O que pode acontecer a Raúl Alarcón, suspenso preventivamente pela UCI

O que pode acontecer a Raúl Alarcón, suspenso preventivamente pela UCI

Espanhol da W52-FC Porto teve de explicar anomalias encontradas no passaporte biológico e arrisca ser suspenso quatro anos. Não deverá perder as vitórias na Volta a Portugal

O espanhol Raúl Alarcón (W52-FC Porto), vencedor da Volta a Portugal em 2017 e 2018, está suspenso preventivamente, ao que tudo indica devido a anomalias no seu passaporte biológico durante a última época.

Já em maio deste ano havia sido noticiada uma investigação da agência antidopagem espanhola ao corredor portista, que na altura a negou, tendo mesmo pedido explicações ao organismo, que também negou a sua existência. Está por determinar se foi esse caso que chegou à União Ciclista Internacional (UCI) e gerou esta suspensão.

Os casos de suspensão preventiva por "uso de métodos e/ou substâncias proibidas", como escreve o comunicado da UCI devem-se normalmente à deteção de valores considerados anómalos nos passaportes biológicos dos atletas. Ou seja, a uma alteração significativa nos dados das análises sanguíneas que são feitas periodicamente e comparadas pelos técnicos das comissões antidopagem.

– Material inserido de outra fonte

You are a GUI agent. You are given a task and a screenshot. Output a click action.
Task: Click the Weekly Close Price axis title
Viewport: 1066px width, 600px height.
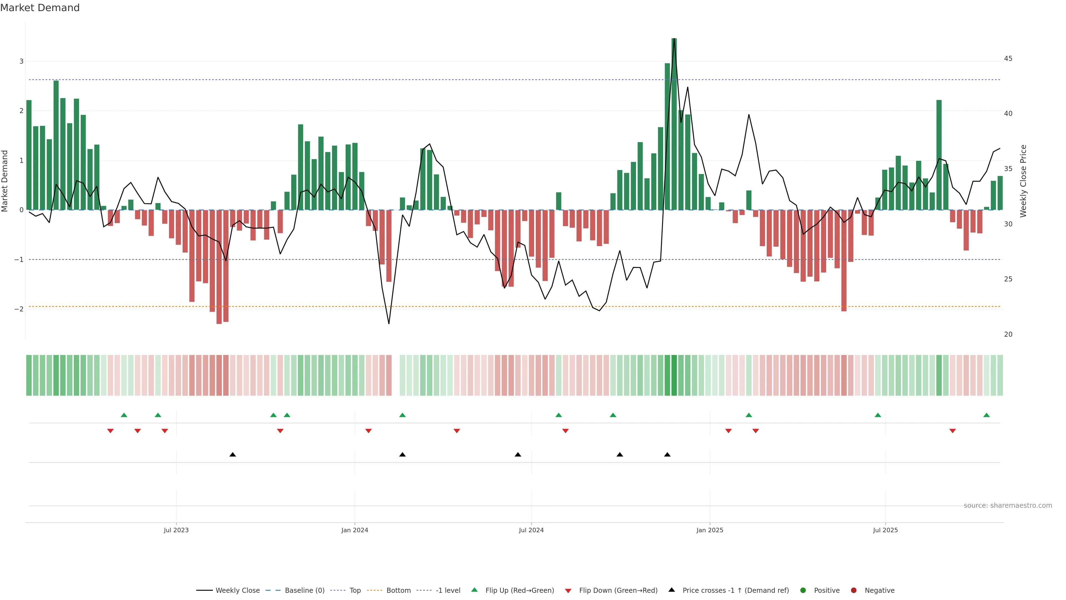pos(1023,181)
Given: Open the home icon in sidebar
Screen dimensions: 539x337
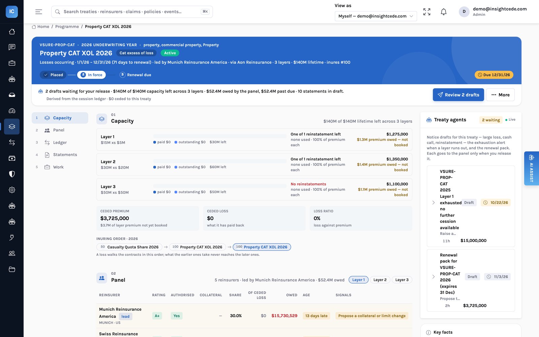Looking at the screenshot, I should (x=12, y=32).
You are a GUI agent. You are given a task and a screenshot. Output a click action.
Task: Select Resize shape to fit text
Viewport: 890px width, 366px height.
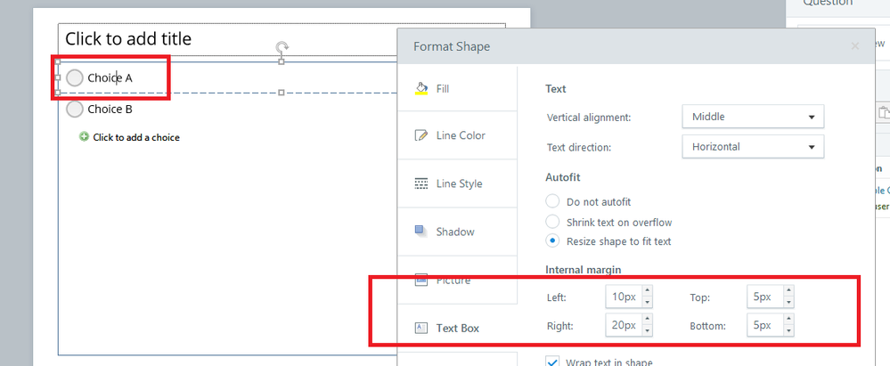[x=553, y=241]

Nestes casos, o procedimento seguinte é chamar o atleta para explicar as alterações nos valores, que podem dever-se a um estágio em altitude, doença ou acidente, como o que o corredor da W52-FC Porto sofreu em maio, durante o Grande Prémio Abimota.

Caso a UCI não aceite essas justificações, segue-se a suspensão preventiva durante uma fase de inquérito, podendo depois originar uma sanção que normalmente era de dois anos de suspensão para uma primeira infração e mais recentemente subiu para quatro.

Os resultados anteriores ao caso não serão afetados, pelo que os dois triunfos de Alarcón na Volta a Portugal não estarão em causa, a não ser que tenha sido detetada alguma anomalia em análises mais antigas.

Na última época, Alarcón correu a Volta à Comunidade Valenciana (95.º), a Volta ao Algarve (19.º), a Clássica da Arrábida (2.º), a Volta ao Alentejo (3.º), a Volta à Turquia (17.º) e a Volta ao Luxemburgo, que não terminou, todas corridas internacionais, tendo entre as provas nacionais sido 40.º no Troféu O JOGO/Leilosoc, para a 23 de junho, na última etapa do Grande Prémio Abimota, ter sofrido uma queda grave, que o afastou para o resto da época.